I volunteer at a food bank, and the company that sends us our food decides what we get. Last Tuesday they sent so much produce we could not fit it all into fridges. We were trying to give away cases of the food on Wednesday, but people were turning it down because they had no place to store a case of tomatoes, or cauliflower. This was what we had left after last Wednesday’s morning give away. Not pictured the 5000lbs of watermelons, the 2500lbs of onions (those will last a lot longer).

The company that supplies us wants to move from sending shipments every other week, to once a month. This would cause even more no produce loss.

It is so frustrating to have all this food for it to go bad. Even if we got the same volume of produce, but there was variation in what it is we could give it away easier.

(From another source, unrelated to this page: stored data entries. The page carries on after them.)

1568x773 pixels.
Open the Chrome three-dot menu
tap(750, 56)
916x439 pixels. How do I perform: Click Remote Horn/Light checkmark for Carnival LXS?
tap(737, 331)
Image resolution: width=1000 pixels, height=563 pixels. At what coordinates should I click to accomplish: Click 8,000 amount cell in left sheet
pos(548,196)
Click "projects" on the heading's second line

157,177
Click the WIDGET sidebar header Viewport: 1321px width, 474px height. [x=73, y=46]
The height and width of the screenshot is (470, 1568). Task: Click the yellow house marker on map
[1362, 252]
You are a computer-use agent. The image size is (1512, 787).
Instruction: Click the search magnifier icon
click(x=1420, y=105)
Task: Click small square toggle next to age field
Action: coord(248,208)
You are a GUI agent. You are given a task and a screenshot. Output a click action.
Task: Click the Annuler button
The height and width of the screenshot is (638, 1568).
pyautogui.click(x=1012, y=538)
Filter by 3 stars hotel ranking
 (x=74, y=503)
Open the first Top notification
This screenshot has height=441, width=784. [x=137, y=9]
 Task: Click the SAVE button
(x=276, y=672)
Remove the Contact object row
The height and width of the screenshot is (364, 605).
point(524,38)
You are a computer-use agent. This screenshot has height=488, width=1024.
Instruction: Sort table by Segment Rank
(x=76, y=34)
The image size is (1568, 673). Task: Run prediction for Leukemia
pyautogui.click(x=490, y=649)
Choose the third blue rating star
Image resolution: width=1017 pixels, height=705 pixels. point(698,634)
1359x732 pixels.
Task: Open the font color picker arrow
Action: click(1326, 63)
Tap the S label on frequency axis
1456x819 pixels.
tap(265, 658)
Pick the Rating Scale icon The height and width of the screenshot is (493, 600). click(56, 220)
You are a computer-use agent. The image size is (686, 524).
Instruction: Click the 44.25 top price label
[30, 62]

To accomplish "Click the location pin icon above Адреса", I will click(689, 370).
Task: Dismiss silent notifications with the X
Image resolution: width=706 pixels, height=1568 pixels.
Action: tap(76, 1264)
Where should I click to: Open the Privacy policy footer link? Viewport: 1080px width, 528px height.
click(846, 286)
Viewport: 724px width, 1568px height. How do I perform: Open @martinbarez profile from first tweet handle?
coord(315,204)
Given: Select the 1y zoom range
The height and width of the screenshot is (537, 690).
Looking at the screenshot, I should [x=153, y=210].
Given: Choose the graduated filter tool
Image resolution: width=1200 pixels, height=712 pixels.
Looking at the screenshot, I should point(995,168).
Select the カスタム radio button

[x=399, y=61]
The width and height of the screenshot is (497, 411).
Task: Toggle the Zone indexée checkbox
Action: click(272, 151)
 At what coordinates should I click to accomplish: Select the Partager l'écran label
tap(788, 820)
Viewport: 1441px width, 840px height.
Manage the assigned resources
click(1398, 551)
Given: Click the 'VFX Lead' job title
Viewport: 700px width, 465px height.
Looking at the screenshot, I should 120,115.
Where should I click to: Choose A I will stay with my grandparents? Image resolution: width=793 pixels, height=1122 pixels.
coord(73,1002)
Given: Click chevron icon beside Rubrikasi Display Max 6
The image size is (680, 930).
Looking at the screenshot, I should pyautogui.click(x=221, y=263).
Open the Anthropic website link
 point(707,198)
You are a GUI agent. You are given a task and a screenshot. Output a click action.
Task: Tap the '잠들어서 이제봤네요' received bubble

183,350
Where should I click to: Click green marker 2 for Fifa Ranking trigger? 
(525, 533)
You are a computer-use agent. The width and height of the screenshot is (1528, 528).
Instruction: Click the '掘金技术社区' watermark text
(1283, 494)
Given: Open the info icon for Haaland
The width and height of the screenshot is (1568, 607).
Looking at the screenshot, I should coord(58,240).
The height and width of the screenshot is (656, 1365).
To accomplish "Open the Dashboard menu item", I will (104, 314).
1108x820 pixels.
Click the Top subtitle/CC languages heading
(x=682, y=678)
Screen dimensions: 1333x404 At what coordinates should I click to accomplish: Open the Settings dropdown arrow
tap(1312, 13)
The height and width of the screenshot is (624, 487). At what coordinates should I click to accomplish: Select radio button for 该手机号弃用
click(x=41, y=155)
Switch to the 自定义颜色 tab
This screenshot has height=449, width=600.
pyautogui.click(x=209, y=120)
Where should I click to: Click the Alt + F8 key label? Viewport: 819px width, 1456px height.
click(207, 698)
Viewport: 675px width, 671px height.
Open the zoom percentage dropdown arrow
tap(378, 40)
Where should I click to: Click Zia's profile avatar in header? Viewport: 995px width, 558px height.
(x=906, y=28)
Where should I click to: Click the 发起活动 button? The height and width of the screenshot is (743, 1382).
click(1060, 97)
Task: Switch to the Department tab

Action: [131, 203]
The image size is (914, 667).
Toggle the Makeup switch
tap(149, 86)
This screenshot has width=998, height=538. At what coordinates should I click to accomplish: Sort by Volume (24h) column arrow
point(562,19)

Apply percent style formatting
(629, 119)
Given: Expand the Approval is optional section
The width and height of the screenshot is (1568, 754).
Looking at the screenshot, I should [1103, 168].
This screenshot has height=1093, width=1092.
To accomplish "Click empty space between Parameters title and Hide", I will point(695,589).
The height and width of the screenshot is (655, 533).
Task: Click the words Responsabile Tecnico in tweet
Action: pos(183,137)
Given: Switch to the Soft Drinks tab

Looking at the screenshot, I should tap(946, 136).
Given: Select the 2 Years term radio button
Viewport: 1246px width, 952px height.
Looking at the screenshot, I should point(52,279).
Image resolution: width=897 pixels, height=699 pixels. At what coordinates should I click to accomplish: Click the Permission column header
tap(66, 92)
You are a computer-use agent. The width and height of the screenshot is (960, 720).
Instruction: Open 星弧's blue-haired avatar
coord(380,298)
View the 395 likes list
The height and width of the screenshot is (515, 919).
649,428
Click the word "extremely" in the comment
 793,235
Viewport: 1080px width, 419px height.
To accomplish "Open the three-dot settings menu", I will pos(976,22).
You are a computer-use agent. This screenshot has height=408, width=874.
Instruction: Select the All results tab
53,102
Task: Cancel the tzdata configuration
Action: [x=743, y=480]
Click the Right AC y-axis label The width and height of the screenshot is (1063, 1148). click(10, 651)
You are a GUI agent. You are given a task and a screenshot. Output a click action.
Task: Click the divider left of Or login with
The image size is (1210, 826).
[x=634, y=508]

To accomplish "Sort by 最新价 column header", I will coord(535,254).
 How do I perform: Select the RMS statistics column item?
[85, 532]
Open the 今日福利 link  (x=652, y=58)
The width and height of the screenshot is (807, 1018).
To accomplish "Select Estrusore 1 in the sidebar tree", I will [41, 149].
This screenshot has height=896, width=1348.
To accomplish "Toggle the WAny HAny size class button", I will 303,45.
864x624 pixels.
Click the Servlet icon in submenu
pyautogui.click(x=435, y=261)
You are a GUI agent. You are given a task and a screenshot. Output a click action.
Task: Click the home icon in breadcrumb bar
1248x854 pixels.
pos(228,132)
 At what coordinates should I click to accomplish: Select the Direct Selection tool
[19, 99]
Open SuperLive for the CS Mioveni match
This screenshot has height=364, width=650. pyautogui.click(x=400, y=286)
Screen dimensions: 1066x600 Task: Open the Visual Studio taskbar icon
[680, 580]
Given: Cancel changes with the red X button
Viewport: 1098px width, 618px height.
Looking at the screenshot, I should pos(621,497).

Edit: I posted this in a comment.

Because of bureaucracy we have to request this. If it is found out we are giving away the food to unapproved recipients we can lose all of our funding. If we give to unapproved recipients and they in turn give us prepared food to give out, that is okay.

Word got out that we were loading up my pickup with food and taking it to the homeless camps. I did get a number of them to start coming to the bank to get food. But it was easier when I could take stuff to them.

We are not allowed to simply give it out to anyone. This is not like a church pantry where all of the food is donated by the community and’s parishioners. There is government funding, as well as private businesses, which I am guessing get their money back from the government for funding this. If we could simply give it to anyone we would not be in this situation.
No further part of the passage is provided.